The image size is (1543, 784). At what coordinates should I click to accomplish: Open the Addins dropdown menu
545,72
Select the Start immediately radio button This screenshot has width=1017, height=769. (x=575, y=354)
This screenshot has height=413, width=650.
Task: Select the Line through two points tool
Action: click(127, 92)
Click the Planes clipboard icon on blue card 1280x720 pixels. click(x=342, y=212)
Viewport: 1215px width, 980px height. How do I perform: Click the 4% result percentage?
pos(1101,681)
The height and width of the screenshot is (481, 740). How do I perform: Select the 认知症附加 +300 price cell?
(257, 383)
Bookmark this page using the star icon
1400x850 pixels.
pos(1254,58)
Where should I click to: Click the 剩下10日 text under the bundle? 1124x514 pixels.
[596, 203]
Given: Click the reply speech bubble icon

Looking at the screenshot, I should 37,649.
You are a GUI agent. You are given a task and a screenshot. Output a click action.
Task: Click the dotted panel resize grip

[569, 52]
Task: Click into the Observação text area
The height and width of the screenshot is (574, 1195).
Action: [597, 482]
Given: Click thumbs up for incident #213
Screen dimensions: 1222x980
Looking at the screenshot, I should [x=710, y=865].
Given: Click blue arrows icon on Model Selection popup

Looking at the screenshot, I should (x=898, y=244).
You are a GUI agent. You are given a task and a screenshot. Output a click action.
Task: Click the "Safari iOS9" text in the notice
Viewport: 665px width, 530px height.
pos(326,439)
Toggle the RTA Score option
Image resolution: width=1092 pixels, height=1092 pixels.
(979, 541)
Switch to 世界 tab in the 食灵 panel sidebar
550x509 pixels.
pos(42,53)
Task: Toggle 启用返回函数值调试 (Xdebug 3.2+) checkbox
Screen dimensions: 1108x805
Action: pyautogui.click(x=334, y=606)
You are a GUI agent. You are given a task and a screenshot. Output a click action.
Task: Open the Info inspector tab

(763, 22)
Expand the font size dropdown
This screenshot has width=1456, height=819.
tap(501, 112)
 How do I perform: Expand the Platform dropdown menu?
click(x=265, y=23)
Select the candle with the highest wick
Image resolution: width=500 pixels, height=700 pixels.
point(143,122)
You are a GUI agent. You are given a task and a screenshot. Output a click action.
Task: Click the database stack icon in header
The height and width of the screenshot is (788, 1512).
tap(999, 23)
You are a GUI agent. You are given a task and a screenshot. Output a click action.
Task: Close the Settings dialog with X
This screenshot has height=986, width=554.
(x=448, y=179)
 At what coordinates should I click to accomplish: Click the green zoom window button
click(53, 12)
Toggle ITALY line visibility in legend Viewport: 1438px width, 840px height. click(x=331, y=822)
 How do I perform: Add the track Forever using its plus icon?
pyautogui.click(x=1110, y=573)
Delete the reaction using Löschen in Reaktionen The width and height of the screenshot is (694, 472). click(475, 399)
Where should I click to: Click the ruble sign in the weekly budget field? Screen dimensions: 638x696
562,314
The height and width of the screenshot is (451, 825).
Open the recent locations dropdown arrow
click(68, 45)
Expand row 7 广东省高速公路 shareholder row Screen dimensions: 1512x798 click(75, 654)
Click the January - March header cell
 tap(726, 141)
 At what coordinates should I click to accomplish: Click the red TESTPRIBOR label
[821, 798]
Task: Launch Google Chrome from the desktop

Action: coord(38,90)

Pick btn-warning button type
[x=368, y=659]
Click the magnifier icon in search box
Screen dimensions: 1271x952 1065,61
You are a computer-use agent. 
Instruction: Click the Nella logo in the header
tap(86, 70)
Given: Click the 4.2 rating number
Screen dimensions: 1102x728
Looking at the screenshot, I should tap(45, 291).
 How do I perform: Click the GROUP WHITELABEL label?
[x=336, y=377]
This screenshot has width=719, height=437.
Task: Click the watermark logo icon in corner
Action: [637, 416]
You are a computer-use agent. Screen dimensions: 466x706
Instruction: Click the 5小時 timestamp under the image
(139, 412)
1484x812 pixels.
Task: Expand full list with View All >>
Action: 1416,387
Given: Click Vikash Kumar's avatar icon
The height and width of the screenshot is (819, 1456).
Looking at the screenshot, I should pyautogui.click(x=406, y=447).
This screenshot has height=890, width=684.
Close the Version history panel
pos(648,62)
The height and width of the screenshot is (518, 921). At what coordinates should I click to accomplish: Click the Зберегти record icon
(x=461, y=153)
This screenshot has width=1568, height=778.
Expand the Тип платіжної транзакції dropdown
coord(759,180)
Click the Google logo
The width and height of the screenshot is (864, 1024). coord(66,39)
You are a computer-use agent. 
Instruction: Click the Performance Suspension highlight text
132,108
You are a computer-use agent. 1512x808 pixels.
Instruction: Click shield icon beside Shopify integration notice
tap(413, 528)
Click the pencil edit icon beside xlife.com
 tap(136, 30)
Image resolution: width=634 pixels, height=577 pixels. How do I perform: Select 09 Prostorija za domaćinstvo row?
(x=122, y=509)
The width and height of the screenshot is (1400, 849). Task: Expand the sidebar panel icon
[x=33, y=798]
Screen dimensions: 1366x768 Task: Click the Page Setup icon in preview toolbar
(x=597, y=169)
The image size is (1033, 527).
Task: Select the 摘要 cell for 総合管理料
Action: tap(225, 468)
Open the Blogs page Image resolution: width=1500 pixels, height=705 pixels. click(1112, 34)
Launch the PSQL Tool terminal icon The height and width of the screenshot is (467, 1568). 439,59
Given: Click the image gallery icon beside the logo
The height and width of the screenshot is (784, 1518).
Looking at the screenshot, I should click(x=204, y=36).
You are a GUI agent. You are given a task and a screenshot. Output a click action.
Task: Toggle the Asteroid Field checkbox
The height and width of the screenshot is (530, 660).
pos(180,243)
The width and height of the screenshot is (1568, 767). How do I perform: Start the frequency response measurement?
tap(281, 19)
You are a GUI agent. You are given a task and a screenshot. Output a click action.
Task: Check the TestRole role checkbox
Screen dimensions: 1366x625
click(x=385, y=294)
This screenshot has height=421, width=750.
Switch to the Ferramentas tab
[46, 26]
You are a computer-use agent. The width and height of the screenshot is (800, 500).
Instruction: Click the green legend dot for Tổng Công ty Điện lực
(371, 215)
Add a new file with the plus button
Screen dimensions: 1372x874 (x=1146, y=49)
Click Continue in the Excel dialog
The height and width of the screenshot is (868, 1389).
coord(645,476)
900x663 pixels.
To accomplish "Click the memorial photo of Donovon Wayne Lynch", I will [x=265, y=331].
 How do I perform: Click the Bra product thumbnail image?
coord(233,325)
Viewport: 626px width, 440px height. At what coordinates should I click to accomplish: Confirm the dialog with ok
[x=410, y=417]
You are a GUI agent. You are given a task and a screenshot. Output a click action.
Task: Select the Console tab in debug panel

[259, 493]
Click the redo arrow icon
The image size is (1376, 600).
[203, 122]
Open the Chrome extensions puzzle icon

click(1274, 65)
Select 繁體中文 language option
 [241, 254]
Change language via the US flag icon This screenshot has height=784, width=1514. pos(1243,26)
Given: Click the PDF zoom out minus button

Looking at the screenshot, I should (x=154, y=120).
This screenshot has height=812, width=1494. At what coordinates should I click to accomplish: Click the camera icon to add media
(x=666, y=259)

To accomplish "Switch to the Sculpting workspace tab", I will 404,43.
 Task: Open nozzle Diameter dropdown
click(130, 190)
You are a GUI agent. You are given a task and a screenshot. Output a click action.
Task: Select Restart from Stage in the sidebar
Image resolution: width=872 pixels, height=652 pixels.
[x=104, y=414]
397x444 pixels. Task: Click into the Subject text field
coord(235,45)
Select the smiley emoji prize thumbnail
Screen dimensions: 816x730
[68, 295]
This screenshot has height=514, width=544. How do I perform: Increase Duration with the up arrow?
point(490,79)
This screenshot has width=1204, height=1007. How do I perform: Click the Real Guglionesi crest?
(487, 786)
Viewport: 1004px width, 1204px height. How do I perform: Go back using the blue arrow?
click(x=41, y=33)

#### EXERCISE OBJECTIVE:
Quote from the listing everything from the line containing "Task: Toggle 启用返回函数值调试 (Xdebug 3.2+) checkbox" down to the line containing "click(x=265, y=23)", both included, with no changes.

#### ANSWER TO THIS EXERCISE:
Task: Toggle 启用返回函数值调试 (Xdebug 3.2+) checkbox
Screen dimensions: 1108x805
Action: pyautogui.click(x=334, y=606)
You are a GUI agent. You are given a task and a screenshot. Output a click action.
Task: Open the Info inspector tab

(763, 22)
Expand the font size dropdown
This screenshot has width=1456, height=819.
tap(501, 112)
 How do I perform: Expand the Platform dropdown menu?
click(x=265, y=23)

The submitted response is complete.